In March 358, Fu Jiān arrived at Tongbi (銅壁, in modern-day Tongchuan, Shaanxi), and Zhang Ping brought his entire army to face him there. During the battle, Zhang Ci rode into the enemy lines several times while shouting. Fu Jiān had to ask for someone to stop Zhang Ci, and in the end, Fu Jian's general, Lü Guang, was able to bring him down with his spear, allowing Deng Qiang to capture him. Zhang Ci's capture shook Zhang Ping's army to the point of collapse. Terrified, Zhang Ping quickly offered his surrender to Fu Jiān. He was accepted back, reappointed as General of the Right and allowed to remain in Bingzhou while Zhang Ci was taken in to be one of Fu Jiān's own generals. Fu Jiān also relocated more than 3,000 households from Zhang Ping's domain to Chang'an.

=== Final years and death ===
Zhang Ping did not remain with Qin for long. Just months later in 358, Former Yan sent their generals to campaign against Zhang Ping, Li Li and Gao Chang, who had all previously submitted to Yan but later went over to Qin and Jin. Murong Jun commissioned for Murong Ping to attack Zhang Ping in Bingzhou. Zhang Ping's generals, Zhuge Xiang (諸葛驤), Su Xiang (蘇象), Qiao Shu (喬庶) and Shi Xian (石賢) quickly surrendered, and 138 of the fortified areas in Zhang Ping's territory capitulated during the invasion. Zhang Ping fled to Pingyang (平陽, in modern Linfen, Shanxi) with 3,000 soldiers, where he submitted back to Yan.
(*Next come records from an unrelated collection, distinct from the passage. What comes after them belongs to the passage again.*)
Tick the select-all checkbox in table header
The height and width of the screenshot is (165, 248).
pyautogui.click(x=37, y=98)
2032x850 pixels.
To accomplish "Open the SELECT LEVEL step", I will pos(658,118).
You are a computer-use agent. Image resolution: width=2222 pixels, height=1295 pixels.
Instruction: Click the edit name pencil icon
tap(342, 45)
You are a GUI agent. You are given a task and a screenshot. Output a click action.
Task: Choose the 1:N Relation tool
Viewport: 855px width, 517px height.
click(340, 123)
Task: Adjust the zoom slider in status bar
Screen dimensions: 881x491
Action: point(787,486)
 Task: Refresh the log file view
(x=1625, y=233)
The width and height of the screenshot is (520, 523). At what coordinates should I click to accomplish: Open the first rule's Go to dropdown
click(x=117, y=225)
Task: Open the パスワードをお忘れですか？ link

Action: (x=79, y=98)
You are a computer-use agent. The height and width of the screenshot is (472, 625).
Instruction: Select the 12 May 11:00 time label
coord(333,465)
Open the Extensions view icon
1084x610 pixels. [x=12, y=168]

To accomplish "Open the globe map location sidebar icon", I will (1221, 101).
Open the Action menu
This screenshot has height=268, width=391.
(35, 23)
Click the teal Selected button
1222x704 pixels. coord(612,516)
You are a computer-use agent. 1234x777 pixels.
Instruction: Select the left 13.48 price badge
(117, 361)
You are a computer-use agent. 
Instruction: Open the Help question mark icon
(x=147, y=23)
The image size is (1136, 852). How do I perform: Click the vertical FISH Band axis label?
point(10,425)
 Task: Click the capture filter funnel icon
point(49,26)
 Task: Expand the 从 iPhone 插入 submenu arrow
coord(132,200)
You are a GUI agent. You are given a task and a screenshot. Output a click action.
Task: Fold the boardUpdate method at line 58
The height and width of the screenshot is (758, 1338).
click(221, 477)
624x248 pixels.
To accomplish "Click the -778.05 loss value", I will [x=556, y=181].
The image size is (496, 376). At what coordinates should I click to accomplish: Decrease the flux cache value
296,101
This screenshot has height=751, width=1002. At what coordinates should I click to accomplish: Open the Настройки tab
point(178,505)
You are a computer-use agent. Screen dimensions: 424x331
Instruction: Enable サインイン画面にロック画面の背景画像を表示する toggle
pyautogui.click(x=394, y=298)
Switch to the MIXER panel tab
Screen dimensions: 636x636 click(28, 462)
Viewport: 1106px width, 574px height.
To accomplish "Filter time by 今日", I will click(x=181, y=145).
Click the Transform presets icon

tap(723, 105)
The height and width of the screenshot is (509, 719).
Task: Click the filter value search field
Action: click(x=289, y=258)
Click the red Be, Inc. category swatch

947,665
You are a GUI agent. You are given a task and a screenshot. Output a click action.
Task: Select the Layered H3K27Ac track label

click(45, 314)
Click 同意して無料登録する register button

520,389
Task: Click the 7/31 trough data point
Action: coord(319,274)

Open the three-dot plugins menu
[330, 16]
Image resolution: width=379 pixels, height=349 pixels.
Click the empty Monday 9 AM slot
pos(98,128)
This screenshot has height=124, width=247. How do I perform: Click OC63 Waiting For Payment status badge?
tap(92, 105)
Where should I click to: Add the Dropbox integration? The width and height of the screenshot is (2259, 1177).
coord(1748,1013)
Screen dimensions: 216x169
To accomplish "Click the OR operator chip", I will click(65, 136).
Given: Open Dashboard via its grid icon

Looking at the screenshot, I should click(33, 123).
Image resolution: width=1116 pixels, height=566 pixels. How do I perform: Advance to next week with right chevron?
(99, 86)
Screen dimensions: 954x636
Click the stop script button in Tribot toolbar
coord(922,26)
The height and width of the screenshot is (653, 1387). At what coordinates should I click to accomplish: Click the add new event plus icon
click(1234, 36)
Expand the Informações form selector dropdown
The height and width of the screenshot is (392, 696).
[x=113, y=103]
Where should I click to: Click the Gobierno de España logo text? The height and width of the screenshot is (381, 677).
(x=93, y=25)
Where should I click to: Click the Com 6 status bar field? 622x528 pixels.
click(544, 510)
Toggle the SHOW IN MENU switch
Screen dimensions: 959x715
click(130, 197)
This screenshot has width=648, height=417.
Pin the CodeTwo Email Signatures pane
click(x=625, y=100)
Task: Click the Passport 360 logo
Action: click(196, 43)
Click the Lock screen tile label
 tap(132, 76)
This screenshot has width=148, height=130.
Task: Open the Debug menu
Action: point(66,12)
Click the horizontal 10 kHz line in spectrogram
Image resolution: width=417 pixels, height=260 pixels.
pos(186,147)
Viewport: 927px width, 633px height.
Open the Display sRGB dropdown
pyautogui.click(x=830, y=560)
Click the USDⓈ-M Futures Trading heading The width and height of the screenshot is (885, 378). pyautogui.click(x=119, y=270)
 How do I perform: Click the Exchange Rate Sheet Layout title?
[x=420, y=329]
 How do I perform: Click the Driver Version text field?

For the next three years, Zhang Ping remained as a Yan vassal. In 361, the people of Pingyang, which was a part of Zhang Ping's domain, surrendered to Yan, so Yan appointed their own Administrator and Protector for the commandery, Duan Gang (段剛) and Han Bao (韓苞). In late 361, Zhang Ping retaliated by attacking Pingyang, killing both Duan and Han. He then attacked Yanmen and killed the Yan Administrator, Dan Nan (單男). However, soon after, Qin attacked Zhang Ping, so Ping asked Yan for forgiveness and requested them to send him reinforcements. Yan could no longer trust him at this point and did nothing to help him. In the end, Zhang Ping was killed, and his forces were wiped out by Qin.

== Anecdote ==
An anecdote from the Spring and Autumn Annals of the Sixteen Kingdoms tells that Zhang Ping owned a dog he named Feiyan (飛燕) which had the shape of a small donkey. One night, Feiyan suddenly climbed onto the roof of a government office and made a voice that sounded like Zhang Ping. Zhang Ping was left greatly disturbed by the incident. Afterwards, Zhang Ping's power declined due to defeats to Qin and Yan.